Thesis Title: Divorce Factors, Outcomes, Adjustments and Interventions: A Three-part Study on the Singapore Experience.
This thesis examines the topic of divorce in Singapore, an area that has not been extensively researched in Singapore.
The work comprises thre studies that explores different facets of the divorce experience and process of divorce. Study 1 adopts a quantitative method and a critical analysis of responses obtained from 136 divorced respondents who were invited to complete a self-administered structured questionnaire. Study 2, the main study of the research, employs a series of semi-structured interviews with 19 divorcees. A thematic analysis was used to determine the underlying themes of the experiences of these 19 divorcees.
Study 3 looked at the narratives of 12 expert counsellors who moderated and synthesised their clients’ experiences, and provided input from their professional experience.
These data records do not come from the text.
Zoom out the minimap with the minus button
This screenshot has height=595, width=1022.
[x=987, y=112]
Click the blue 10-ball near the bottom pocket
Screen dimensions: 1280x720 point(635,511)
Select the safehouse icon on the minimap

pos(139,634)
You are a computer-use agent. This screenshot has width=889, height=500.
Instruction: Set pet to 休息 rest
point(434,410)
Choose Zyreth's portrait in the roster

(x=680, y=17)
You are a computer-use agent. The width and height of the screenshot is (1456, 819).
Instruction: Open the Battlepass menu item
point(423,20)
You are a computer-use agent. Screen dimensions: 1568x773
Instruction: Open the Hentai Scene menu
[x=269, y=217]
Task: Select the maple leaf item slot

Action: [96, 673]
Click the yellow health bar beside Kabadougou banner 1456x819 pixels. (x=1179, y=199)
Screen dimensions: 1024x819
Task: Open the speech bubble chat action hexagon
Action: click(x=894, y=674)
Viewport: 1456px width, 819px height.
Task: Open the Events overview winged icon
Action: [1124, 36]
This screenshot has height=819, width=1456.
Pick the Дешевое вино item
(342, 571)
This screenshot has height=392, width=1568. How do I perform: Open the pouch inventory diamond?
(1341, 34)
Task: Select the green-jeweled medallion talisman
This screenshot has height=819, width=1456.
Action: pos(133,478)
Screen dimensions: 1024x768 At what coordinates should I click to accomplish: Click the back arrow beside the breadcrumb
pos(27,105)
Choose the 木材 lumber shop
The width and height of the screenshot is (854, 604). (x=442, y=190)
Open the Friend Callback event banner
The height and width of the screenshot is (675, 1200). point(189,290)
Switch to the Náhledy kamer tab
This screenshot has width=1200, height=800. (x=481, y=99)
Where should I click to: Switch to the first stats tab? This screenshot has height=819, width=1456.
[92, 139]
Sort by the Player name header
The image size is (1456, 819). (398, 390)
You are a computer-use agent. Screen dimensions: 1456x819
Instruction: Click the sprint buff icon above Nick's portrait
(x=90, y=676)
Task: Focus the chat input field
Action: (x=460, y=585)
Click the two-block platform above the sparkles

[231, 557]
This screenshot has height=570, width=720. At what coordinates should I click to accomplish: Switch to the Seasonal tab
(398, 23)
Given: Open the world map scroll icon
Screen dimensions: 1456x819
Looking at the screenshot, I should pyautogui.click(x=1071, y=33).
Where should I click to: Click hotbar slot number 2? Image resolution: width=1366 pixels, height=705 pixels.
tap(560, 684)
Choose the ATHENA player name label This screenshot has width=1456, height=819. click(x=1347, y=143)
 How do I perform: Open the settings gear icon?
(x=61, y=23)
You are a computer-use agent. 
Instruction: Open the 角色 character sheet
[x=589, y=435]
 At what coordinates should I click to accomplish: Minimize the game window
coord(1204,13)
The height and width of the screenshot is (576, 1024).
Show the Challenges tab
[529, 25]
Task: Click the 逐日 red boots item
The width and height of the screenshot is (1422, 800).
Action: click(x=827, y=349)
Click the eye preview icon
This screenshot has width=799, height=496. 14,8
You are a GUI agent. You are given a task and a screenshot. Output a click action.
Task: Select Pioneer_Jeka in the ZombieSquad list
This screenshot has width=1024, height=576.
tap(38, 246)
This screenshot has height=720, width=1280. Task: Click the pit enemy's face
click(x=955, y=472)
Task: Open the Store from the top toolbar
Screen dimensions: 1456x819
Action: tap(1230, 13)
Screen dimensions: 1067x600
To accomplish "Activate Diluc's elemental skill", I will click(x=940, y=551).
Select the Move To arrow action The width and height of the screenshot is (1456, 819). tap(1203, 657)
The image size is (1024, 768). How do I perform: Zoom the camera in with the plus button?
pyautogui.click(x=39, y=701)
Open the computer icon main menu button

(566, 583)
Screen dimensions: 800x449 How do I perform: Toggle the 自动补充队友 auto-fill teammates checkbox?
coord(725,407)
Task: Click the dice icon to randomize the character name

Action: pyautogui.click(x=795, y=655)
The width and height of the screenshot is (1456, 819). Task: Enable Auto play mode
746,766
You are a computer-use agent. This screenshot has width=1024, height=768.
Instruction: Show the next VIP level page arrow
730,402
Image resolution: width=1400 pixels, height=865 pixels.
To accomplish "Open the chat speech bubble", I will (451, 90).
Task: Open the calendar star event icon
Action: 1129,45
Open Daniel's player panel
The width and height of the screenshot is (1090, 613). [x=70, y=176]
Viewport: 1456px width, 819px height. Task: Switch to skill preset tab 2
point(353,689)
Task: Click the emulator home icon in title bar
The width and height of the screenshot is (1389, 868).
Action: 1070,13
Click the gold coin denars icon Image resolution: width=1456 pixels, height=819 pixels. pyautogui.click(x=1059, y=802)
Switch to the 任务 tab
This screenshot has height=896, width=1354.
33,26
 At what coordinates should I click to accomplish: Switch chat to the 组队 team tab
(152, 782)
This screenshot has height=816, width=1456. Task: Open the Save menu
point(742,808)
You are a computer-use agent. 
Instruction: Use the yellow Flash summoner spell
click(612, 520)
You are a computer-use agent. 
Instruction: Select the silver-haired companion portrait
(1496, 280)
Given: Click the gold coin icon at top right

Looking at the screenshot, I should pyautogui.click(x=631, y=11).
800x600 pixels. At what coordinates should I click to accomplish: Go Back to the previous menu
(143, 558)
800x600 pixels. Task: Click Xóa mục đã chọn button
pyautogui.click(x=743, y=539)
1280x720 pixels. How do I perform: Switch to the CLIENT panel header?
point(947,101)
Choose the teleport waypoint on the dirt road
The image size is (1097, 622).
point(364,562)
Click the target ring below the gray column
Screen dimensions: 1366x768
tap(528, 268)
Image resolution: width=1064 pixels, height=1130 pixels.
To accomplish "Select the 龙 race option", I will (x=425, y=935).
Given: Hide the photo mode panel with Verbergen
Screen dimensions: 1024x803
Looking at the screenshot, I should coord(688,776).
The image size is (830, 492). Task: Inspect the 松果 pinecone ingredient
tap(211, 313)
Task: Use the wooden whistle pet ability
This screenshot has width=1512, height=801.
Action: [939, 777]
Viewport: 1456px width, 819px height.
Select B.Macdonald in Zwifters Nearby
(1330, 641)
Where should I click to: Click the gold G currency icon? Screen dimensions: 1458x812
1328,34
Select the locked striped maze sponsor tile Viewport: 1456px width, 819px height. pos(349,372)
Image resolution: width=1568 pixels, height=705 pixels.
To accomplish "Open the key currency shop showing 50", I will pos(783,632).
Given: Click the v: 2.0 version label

The empirical work in this thesis has two aspects: the first involves exploring the divorcees’ perceived reasons for divorce, and categorising them into predisposing and precipitating factors; and the second ascertains their responses to the divorce and identifies the factors that impacted their adjustment process and post-divorce growth.
The thesis, articulated in three distinct yet at the same time integrated studies, conclude that while divorce is a traumatic experience, divorcees are usually able to adjust and eventually achieve post-divorce growth.
The investigations and findings in this thesis will add considerably significant information and knowledge to enrich the data base in Singapore, and is likely to become a critical source of information for scholars, counsellors and policy makers concerned with divorce antecedents and consequence in both Singapore and internationally.